**Yazılı soru 1**
Örgütlerdeki değişimle ilgili metinden bir bölümü hiç değiştirmeden aktarın: "Günümüzde, dünya her" sözcüklerinin geçtiği yerden başlayıp "olgular önem kazanmıştır." sözcüklerinden sonra bitirin.
**Yazılı soru 2**
Örgütlerdeki değişimle ilgili metne göre aşağıdaki soruları yanıtlayın.
(a) Ekonomik, kültürel ve sosyal değişimleri hangi teknolojilerdeki değişmeler beraberinde getirmektedir?
(b) Bilgi toplumuna geçiş sürecinde işletmeler hangi yönetim anlayışından ayrılmaktadır?
(c) Bilgi çağı ile başlayan süreçte hangi olgular önem kazanmıştır?

**Kaynak metin**
┄┄┄┄┄┄

Günümüzde, dünya her alanda hızlı bir değişim içerisindedir. Bilgi işleme, iletişim ve ulaşım teknolojilerindeki değişmeler ekonomik, kültürel ve sosyal değişimleri beraberinde getirmektedir. Bilgi toplumuna geçiş sürecinde işletmeler, hiyerarşik ve bürokratik yönetim anlayışından ayrılmakta ve kendi kendini yöneten örgütlere doğru bir değişim yaşamaktadır. Böylece örgütler, bu gelişmelere ek olarak yönetim anlayışlarını ve örgüt yapılarını insan odaklı ve daha katılımcı hale getirmektedirler. Bu bağlamda, örgütlerin amaçlarına ulaşmasında, isteklendirme ve iş tatmini gibi kavramların ön plana çıktığı görülmektedir. İlgili süreç aynı zamanda yönetim politikalarında insan unsurunun da ön plana çıktığını göstergesidir. Özellikle bilgi çağı ile başlayan süreçte, nitelikli insan unsuru ya da entelektüel sermaye gibi olgular önem kazanmıştır.

┄┄┄┄┄┄

**Verilen bilgiler**
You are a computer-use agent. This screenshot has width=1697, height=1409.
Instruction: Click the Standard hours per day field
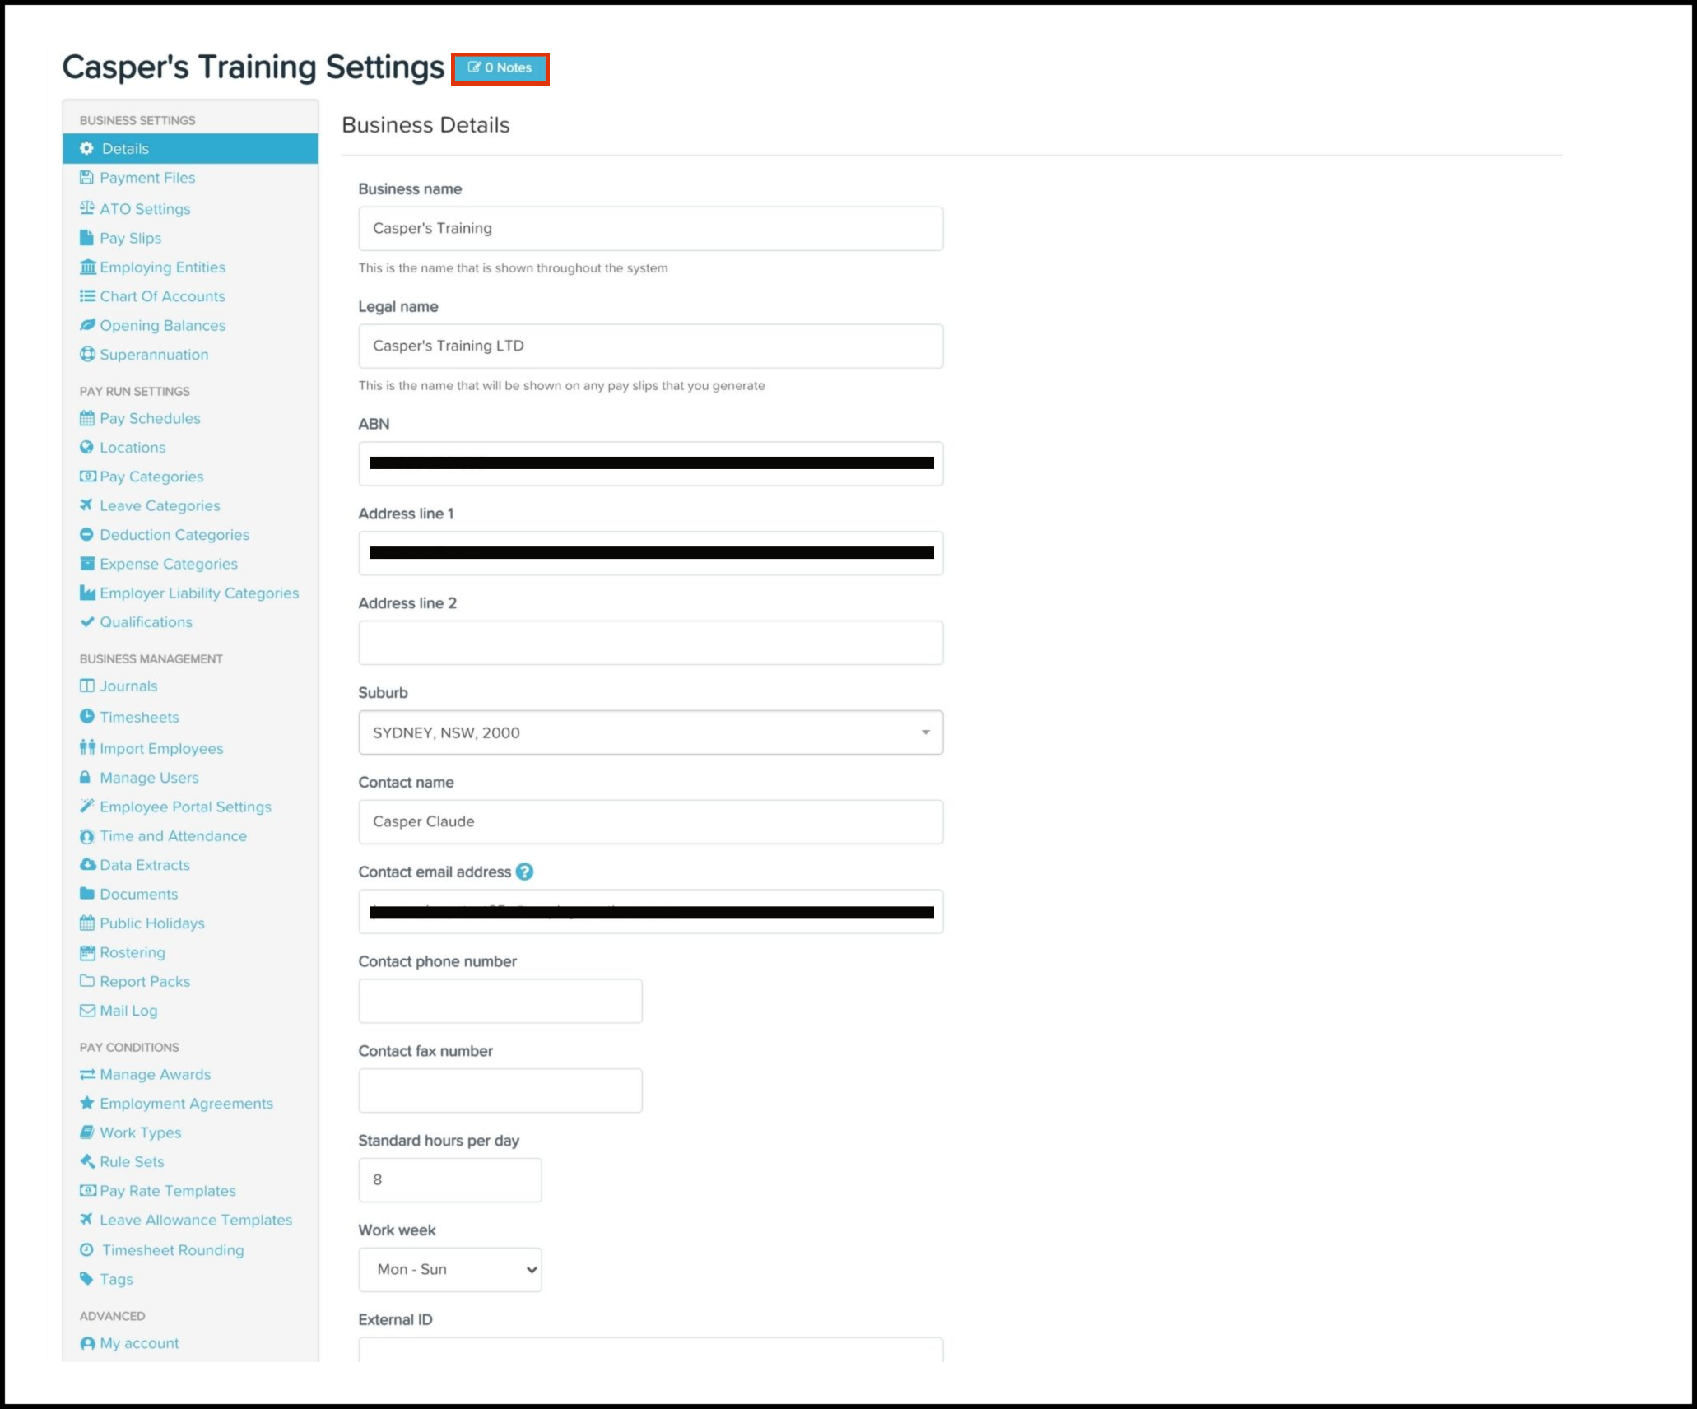(450, 1179)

┄┄┄┄┄┄

**Yazılı yanıt 1**
Günümüzde, dünya her alanda hızlı bir değişim içerisindedir. Bilgi işleme, iletişim ve ulaşım teknolojilerindeki değişmeler ekonomik, kültürel ve sosyal değişimleri beraberinde getirmektedir. Bilgi toplumuna geçiş sürecinde işletmeler, hiyerarşik ve bürokratik yönetim anlayışından ayrılmakta ve kendi kendini yöneten örgütlere doğru bir değişim yaşamaktadır. Böylece örgütler, bu gelişmelere ek olarak yönetim anlayışlarını ve örgüt yapılarını insan odaklı ve daha katılımcı hale getirmektedirler. Bu bağlamda, örgütlerin amaçlarına ulaşmasında, isteklendirme ve iş tatmini gibi kavramların ön plana çıktığı görülmektedir. İlgili süreç aynı zamanda yönetim politikalarında insan unsurunun da ön plana çıktığını göstergesidir. Özellikle bilgi çağı ile başlayan süreçte, nitelikli insan unsuru ya da entelektüel sermaye gibi olgular önem kazanmıştır.

**Yazılı yanıt 2**
(a) Bilgi işleme, iletişim ve ulaşım teknolojilerindeki değişmeler.
(b) Hiyerarşik ve bürokratik yönetim anlayışından.
(c) Nitelikli insan unsuru ya da entelektüel sermaye gibi olgular.